Raspberry Pis are great to learn programming and experiment around with, and Raspberry Pi Zeroes are inexpensive and small little packages that pack a decent amount of punch.

But at a single core and 512 MB of memory they may seem like they can't do that much, especially in today's world of multi-core, high speed computing, right?!

However, the adage "many hands make light work" is indeed true! Here is a Raspberry Pi Zero project that is both educational and fun.

In this project, I'll show you how you can create a cluster of Raspberry Pis - using the "divide and conquer" paradigm to make multiple Raspberry Pis to work together and produce results way better than a single computer can do!
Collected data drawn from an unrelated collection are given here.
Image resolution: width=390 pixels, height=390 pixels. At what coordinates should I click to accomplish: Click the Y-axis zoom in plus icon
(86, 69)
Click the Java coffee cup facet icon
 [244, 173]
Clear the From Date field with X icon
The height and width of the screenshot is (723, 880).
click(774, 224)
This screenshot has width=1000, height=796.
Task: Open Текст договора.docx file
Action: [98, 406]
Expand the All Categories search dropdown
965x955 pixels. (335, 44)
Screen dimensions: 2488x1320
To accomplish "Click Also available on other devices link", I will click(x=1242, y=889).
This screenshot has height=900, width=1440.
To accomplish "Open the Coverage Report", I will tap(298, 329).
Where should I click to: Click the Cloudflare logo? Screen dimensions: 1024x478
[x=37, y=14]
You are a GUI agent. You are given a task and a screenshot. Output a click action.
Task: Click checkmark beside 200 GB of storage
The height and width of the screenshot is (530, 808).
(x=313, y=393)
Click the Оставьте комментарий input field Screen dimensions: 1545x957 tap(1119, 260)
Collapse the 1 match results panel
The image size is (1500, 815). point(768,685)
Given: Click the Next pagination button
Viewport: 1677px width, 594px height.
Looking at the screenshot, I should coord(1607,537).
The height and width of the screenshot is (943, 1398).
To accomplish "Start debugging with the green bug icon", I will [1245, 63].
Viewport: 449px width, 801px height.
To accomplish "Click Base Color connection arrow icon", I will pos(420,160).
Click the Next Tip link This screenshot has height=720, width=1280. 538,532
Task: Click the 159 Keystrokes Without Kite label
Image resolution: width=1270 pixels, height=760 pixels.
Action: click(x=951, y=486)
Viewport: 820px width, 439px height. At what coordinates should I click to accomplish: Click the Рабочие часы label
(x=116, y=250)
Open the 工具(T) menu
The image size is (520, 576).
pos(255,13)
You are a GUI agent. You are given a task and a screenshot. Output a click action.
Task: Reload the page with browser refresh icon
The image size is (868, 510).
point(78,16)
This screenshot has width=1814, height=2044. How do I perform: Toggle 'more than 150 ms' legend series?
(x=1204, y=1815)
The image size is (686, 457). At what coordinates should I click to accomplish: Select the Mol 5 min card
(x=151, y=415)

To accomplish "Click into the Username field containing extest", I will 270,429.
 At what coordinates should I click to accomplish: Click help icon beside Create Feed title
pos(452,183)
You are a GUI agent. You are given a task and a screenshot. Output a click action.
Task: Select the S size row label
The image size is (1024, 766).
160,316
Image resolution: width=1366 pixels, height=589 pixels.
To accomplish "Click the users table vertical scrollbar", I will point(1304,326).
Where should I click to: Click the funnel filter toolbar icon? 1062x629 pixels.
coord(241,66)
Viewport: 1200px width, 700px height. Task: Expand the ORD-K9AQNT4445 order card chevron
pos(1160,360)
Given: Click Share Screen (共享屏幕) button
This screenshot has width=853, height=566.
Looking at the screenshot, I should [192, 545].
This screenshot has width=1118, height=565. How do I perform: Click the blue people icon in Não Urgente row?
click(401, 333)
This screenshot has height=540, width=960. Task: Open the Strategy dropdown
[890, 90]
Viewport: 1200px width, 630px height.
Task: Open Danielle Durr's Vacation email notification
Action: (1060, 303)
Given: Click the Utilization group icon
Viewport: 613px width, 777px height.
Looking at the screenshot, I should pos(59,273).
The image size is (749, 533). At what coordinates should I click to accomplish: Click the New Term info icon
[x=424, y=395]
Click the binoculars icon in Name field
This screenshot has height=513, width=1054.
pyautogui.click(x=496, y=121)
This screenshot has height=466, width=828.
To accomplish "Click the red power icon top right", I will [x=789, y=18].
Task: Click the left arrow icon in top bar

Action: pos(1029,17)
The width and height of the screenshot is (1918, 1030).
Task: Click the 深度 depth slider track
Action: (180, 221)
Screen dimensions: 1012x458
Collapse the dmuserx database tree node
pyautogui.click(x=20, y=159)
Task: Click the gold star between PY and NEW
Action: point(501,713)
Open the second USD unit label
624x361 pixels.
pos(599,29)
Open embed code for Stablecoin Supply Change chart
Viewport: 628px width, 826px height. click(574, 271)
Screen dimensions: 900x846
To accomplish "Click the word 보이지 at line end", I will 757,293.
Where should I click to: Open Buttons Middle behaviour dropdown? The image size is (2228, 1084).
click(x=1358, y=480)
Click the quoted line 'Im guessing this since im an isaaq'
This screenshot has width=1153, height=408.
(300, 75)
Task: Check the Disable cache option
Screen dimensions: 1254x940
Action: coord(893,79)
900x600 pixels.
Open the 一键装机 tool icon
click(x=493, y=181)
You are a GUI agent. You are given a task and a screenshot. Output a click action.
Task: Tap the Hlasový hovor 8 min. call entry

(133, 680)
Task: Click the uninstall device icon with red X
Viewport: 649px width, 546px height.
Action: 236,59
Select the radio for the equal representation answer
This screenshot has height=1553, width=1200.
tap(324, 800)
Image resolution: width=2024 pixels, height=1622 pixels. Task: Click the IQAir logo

With parallelization, you can add even more Pis into the mix and produce even better results.

MPI or Message Passing Interface has become the de facto standard in parallel computing, and there are many implementations of it, including open source implementations like MPICH and OpenMPI.

In this project, we will

• Construct a simple two-node cluster
• Get an introduction to MPI and parallel programming
• Run some example workloads (finding all prime numbers below a certain number) to compare and contrast execution times under single-node and parallel (2-node) execution, and learn from them.

Setting up the Cluster

Case:

In this example, I'm creating a two-node cluster. I'm using ProtoStax Enclosure for Raspberry Pi Zero, that is designed to accommodate 2 Pi Zeros mounted side-by-side, as shown below.

It does have internal vertical clearance of 1.2 inches, plenty for a pHAT or Bonnet, so you can stack 4 Pi Zeros in there, 2 x 2.

When stacking 4 Raspberry Pi Zeroes in there, you can leave out the long sidewalls to get access to the USB/power ports of all 4 RPis (the long sidewalls have USB/power cutouts for one Pi Zero each). See below.

Alternately, you can use the ProtoStax Cluster Kit for Raspberry Pi Zero - it consists of replacement side-walls for the ProtoStax Enclosure for Raspberry Pi Zero with cutouts for 4 Pi Zeros, allowing you to stack 4 Raspberry Pi Zeros and have protective side walls too.

Networking:

Cluster computers in parallel computing need to communicate with each other. That can be done via Ethernet, either wired or wireless.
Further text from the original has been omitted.